* What is being asked: Your task is to repeat each record verbatim, exactly as it was written.

[[ Source material open ]]

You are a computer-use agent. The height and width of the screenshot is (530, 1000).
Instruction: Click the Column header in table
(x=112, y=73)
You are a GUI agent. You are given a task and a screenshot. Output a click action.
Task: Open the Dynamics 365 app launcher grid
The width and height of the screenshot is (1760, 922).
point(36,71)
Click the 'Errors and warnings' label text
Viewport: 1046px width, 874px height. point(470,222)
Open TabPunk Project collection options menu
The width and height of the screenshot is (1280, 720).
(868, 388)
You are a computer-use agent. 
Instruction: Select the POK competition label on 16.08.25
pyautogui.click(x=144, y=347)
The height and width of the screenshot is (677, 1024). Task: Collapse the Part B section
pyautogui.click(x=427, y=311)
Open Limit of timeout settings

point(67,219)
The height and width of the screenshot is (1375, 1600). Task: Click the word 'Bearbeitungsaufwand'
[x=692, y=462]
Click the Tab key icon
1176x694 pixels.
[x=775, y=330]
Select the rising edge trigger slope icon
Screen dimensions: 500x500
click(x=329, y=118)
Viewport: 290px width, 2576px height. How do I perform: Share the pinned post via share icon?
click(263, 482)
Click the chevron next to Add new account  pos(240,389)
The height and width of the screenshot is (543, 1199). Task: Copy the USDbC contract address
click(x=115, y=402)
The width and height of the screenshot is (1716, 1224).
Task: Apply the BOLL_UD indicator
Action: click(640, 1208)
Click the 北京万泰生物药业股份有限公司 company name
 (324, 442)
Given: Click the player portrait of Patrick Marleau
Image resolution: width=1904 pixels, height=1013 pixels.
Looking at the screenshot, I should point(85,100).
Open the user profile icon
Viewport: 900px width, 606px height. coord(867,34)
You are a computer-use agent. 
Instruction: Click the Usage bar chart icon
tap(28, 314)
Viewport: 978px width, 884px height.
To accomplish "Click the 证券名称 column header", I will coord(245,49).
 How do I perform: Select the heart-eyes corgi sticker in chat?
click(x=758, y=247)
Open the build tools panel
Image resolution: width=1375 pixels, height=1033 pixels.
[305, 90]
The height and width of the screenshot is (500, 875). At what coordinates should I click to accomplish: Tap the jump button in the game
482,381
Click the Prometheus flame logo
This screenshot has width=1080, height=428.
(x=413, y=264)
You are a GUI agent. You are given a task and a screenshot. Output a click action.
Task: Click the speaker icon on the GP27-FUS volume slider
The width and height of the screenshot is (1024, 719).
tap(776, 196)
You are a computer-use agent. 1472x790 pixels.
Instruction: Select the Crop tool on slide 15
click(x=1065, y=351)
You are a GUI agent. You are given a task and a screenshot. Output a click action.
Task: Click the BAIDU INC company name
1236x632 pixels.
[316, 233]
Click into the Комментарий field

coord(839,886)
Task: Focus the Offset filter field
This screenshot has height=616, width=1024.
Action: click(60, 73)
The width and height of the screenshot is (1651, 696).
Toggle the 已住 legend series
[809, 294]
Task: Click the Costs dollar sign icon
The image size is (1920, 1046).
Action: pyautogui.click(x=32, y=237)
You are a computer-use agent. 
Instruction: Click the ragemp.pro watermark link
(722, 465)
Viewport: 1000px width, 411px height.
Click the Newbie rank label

[[ Source material closed ]]

* Output for this exercise:
You are a computer-use agent. The height and width of the screenshot is (530, 1000).
Instruction: Click the Column header in table
(x=112, y=73)
You are a GUI agent. You are given a task and a screenshot. Output a click action.
Task: Open the Dynamics 365 app launcher grid
The width and height of the screenshot is (1760, 922).
point(36,71)
Click the 'Errors and warnings' label text
Viewport: 1046px width, 874px height. point(470,222)
Open TabPunk Project collection options menu
The width and height of the screenshot is (1280, 720).
(868, 388)
You are a computer-use agent. 
Instruction: Select the POK competition label on 16.08.25
pyautogui.click(x=144, y=347)
The height and width of the screenshot is (677, 1024). Task: Collapse the Part B section
pyautogui.click(x=427, y=311)
Open Limit of timeout settings

point(67,219)
The height and width of the screenshot is (1375, 1600). Task: Click the word 'Bearbeitungsaufwand'
[x=692, y=462]
Click the Tab key icon
1176x694 pixels.
[x=775, y=330]
Select the rising edge trigger slope icon
Screen dimensions: 500x500
click(x=329, y=118)
Viewport: 290px width, 2576px height. How do I perform: Share the pinned post via share icon?
click(263, 482)
Click the chevron next to Add new account  pos(240,389)
The height and width of the screenshot is (543, 1199). Task: Copy the USDbC contract address
click(x=115, y=402)
The width and height of the screenshot is (1716, 1224).
Task: Apply the BOLL_UD indicator
Action: click(640, 1208)
Click the 北京万泰生物药业股份有限公司 company name
 (324, 442)
Given: Click the player portrait of Patrick Marleau
Image resolution: width=1904 pixels, height=1013 pixels.
Looking at the screenshot, I should point(85,100).
Open the user profile icon
Viewport: 900px width, 606px height. coord(867,34)
You are a computer-use agent. 
Instruction: Click the Usage bar chart icon
tap(28, 314)
Viewport: 978px width, 884px height.
To accomplish "Click the 证券名称 column header", I will coord(245,49).
 How do I perform: Select the heart-eyes corgi sticker in chat?
click(x=758, y=247)
Open the build tools panel
Image resolution: width=1375 pixels, height=1033 pixels.
[305, 90]
The height and width of the screenshot is (500, 875). At what coordinates should I click to accomplish: Tap the jump button in the game
482,381
Click the Prometheus flame logo
This screenshot has width=1080, height=428.
(x=413, y=264)
You are a GUI agent. You are given a task and a screenshot. Output a click action.
Task: Click the speaker icon on the GP27-FUS volume slider
The width and height of the screenshot is (1024, 719).
tap(776, 196)
You are a computer-use agent. 1472x790 pixels.
Instruction: Select the Crop tool on slide 15
click(x=1065, y=351)
You are a GUI agent. You are given a task and a screenshot. Output a click action.
Task: Click the BAIDU INC company name
1236x632 pixels.
[316, 233]
Click into the Комментарий field

coord(839,886)
Task: Focus the Offset filter field
This screenshot has height=616, width=1024.
Action: click(60, 73)
The width and height of the screenshot is (1651, 696).
Toggle the 已住 legend series
[809, 294]
Task: Click the Costs dollar sign icon
The image size is (1920, 1046).
Action: pyautogui.click(x=32, y=237)
You are a computer-use agent. 
Instruction: Click the ragemp.pro watermark link
(722, 465)
Viewport: 1000px width, 411px height.
Click the Newbie rank label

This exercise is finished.